= Ante Šercer =

Croatian physician

Ante Šercer (21 April 1896, Požega, Kingdom of Croatia-Slavonia – 25 June 1968, Zagreb) was a Yugoslav physician.

He attended elementary school in Dubrovnik. Finishing medical studies in Graz (Austria) and Prague (Czech Republic), he then attended specialized courses in otorhinolaryngology in Zagreb, Vienna, and again in Prague. He started practising at the clinical hospital of the Medical Department (Medicinski fakultet) in Zagreb in 1920, and eventually became its administrator and an associate professor. Later, in 1946, he became head of the department of the othorinolaringology of the Sisters of Charity Hospital (Bolnica Sestara Milosrdnica).

Due to his efforts, and those of Eduard Miloslavić, the Medical Faculty was created in Sarajevo, Bosnia and Herzegovina, in 1944 with eight lecturers. At that time, he also advocated opening the Center for Oriental Studies there. The University of Zagreb provided 15 t of material and other equipment and books needed for 180 students in that first year. Due to that effort, when World War II ended, academician Šercer was sentenced by the newly created government of Yugoslavia to one year of forced labor and the confiscation of the property, found guilty of supporting the NDH.

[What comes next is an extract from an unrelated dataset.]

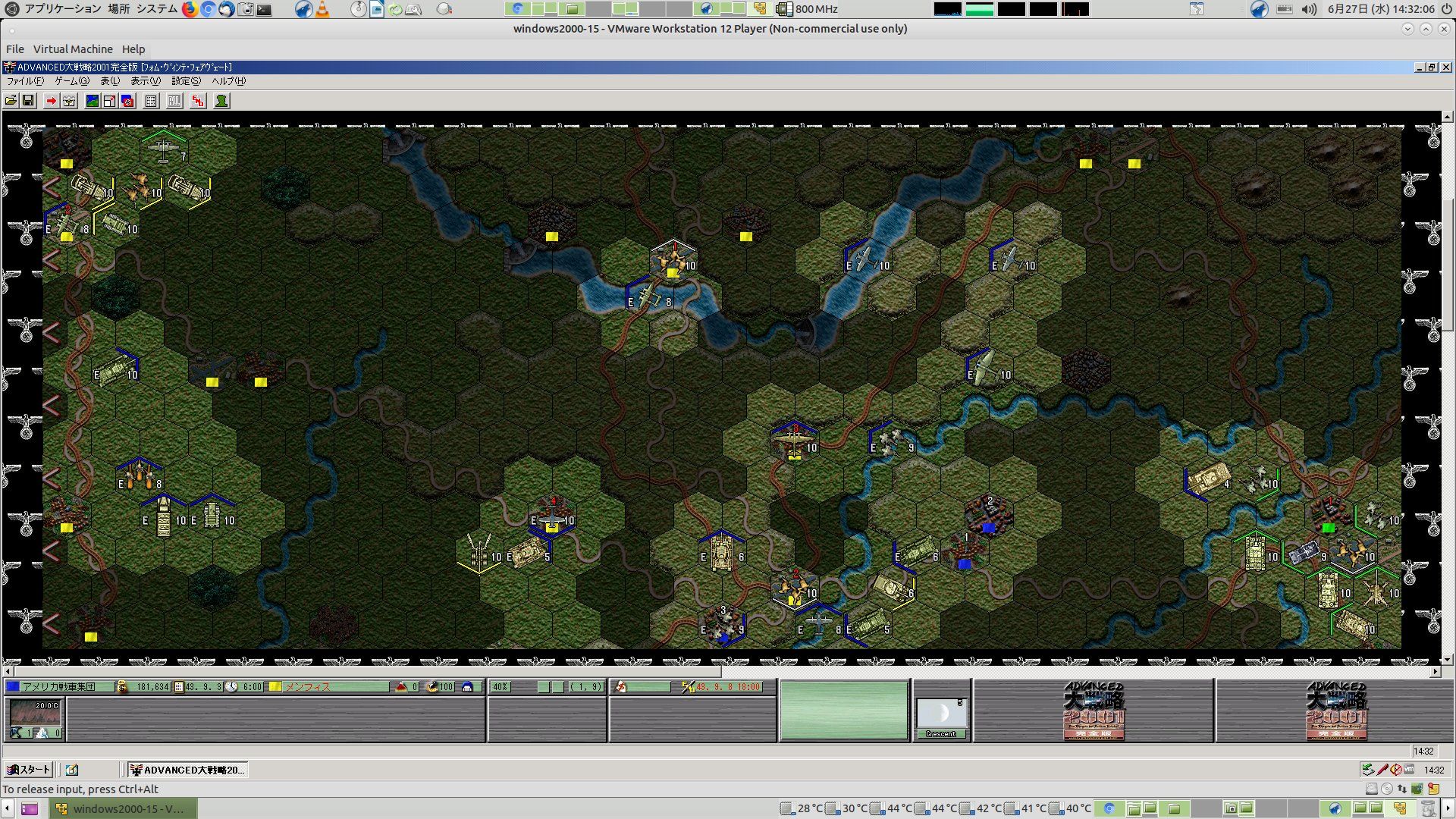Click the red END turn icon
This screenshot has height=819, width=1456.
(198, 101)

Šercer published 170 scientific papers, among which outstanding places belong to his works in the field of otolaryngological propaedeutics and clinical treatment, plastic surgery of the nose and ear, oral surgery and tonsilar problems. His method of presenting the infrastructure of the nose through decortication gained world attention. He was among the first in Europe to treat otosclerosis by surgery and worked out a special theory about the etiopathogenesis of this illness. He initiated and was the editor in chief of a Croatian medical Encyclopedia, which was one of the first books of that kind in the world.

Among the famous people he treated were the Jazz musician Louis Armstrong ("Satchmo") and opera stars including Mario del Monaco and Giuseppe di Stefano.